**Exercise**
Copy, from the entries below, each line where the word "will" can be found.
⟨
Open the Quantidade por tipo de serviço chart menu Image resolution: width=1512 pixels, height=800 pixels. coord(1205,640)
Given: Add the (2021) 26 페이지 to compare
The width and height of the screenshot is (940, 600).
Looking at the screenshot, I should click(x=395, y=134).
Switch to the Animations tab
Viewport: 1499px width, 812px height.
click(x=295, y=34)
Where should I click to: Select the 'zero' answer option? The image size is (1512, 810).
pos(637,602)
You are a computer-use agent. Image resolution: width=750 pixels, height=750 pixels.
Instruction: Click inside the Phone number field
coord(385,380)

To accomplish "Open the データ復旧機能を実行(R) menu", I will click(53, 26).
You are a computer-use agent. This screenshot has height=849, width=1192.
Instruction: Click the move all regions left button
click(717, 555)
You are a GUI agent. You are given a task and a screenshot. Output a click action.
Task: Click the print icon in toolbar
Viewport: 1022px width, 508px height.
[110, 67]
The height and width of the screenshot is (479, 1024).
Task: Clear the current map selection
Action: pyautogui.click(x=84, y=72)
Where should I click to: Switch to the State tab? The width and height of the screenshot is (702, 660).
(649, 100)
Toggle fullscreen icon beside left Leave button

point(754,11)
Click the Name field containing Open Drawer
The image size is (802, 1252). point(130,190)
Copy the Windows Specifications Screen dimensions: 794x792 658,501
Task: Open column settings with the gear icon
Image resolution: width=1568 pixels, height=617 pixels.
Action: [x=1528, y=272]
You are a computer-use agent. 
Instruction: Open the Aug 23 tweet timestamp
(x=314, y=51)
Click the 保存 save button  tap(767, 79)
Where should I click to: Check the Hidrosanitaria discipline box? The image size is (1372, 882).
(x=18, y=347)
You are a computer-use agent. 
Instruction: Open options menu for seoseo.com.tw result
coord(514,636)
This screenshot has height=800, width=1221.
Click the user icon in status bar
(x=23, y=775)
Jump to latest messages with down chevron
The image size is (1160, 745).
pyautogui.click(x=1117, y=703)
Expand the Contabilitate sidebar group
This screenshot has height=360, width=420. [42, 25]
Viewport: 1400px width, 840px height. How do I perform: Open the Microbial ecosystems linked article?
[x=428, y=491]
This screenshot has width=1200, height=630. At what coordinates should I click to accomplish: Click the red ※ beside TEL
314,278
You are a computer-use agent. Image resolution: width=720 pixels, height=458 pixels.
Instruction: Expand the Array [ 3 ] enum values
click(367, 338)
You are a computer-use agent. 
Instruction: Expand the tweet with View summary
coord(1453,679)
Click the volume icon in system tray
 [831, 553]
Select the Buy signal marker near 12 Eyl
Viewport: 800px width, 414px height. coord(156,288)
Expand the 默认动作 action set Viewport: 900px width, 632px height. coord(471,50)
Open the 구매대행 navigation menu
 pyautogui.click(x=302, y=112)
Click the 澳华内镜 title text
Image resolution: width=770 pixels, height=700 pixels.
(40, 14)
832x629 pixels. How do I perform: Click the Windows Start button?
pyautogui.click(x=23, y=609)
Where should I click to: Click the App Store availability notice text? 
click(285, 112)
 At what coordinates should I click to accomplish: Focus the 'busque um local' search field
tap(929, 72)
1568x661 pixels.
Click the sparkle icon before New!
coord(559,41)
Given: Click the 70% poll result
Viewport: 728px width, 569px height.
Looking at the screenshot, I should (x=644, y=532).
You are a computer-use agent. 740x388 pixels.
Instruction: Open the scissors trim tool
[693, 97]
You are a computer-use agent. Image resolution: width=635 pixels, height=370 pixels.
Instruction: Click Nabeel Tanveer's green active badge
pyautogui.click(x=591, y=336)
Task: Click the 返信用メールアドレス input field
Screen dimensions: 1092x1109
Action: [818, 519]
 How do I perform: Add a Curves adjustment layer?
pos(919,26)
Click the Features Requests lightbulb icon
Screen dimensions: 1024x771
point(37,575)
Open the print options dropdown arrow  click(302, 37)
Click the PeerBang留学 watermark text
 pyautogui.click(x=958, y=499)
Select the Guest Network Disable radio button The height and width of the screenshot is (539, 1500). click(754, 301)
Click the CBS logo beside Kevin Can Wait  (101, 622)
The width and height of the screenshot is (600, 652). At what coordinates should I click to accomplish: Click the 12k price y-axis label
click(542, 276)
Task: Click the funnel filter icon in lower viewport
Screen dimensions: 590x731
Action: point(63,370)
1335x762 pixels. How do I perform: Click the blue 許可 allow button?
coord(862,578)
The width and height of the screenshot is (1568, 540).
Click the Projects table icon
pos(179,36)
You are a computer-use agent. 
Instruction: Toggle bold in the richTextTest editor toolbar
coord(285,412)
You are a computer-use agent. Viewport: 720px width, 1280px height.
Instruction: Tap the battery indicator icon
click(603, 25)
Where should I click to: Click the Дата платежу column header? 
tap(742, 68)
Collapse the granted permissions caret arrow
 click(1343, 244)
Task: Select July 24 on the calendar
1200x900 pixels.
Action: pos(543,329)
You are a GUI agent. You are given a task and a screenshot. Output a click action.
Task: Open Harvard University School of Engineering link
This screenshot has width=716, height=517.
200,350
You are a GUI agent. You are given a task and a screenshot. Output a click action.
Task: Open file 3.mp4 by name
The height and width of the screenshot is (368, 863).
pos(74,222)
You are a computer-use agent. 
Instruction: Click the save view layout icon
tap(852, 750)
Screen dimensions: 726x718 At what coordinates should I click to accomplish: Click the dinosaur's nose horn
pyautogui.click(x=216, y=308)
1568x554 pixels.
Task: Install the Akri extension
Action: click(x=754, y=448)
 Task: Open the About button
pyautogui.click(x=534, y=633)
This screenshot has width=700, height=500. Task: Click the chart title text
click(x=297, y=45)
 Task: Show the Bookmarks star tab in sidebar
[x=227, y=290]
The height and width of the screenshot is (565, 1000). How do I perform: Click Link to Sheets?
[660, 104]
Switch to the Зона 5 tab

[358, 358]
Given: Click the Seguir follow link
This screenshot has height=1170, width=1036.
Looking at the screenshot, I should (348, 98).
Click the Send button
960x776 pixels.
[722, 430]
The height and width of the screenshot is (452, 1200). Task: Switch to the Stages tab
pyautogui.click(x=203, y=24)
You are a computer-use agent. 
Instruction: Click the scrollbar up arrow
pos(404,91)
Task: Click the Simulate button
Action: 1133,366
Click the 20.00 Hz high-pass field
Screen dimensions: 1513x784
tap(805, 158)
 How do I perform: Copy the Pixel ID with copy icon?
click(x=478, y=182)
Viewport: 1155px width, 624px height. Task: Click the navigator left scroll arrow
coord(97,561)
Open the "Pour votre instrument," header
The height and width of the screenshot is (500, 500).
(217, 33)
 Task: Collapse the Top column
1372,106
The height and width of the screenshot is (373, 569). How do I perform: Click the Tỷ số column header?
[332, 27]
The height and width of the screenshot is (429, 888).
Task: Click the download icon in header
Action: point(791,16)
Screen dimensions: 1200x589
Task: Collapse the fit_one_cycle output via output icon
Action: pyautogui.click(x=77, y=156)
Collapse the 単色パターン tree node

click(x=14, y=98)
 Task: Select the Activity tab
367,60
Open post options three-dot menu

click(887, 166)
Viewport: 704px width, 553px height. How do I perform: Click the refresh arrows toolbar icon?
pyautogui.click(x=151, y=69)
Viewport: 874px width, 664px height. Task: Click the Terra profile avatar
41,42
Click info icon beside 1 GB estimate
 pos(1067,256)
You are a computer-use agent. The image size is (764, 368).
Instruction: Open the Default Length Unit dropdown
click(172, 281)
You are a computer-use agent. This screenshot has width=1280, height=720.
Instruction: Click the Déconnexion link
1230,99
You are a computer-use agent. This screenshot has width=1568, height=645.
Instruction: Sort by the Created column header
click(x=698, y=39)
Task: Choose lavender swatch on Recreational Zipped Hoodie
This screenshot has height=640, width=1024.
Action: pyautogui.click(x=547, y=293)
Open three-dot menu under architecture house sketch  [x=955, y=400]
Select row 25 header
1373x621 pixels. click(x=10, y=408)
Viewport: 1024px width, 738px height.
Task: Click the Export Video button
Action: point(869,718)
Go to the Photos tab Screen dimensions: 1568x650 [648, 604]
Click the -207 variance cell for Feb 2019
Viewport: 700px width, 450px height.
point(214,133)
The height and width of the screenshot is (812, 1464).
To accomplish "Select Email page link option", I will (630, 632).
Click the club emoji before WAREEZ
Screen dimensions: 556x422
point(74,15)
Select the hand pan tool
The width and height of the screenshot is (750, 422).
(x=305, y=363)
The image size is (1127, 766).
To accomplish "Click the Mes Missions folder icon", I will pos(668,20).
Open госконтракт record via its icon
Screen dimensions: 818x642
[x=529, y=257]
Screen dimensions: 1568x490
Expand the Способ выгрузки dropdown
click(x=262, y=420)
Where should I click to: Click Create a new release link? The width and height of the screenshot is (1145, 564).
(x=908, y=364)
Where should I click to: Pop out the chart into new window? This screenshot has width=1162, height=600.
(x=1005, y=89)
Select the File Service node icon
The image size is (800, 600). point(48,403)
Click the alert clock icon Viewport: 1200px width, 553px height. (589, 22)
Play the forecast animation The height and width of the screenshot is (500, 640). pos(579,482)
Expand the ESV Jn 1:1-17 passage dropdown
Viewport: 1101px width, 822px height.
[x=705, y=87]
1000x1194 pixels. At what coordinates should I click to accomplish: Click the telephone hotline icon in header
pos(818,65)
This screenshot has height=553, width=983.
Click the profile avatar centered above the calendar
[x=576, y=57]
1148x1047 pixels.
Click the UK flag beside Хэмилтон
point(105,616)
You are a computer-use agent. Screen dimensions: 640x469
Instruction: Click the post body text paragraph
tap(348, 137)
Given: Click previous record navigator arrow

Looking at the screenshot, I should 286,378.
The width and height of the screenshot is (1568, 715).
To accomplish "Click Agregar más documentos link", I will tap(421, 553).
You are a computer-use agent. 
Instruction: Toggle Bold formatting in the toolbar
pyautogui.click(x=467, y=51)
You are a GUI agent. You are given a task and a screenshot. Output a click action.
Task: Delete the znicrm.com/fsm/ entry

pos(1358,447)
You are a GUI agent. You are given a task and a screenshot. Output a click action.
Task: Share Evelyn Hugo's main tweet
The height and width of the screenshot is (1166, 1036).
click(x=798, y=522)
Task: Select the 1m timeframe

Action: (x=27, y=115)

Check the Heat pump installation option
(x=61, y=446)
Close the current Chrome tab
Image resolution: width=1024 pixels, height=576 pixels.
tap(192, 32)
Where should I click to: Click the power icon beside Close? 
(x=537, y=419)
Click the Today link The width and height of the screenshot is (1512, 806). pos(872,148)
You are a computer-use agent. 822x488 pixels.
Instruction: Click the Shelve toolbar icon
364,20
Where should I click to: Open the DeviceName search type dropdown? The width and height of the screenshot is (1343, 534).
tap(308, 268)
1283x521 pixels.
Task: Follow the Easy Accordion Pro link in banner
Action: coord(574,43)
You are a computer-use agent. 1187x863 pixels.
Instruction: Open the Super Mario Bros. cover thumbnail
⟩
**Your solution**
To accomplish "Open the データ復旧機能を実行(R) menu", I will click(53, 26).
To accomplish "Select Email page link option", I will (630, 632).
To accomplish "Click the Mes Missions folder icon", I will pos(668,20).
To accomplish "Click Agregar más documentos link", I will tap(421, 553).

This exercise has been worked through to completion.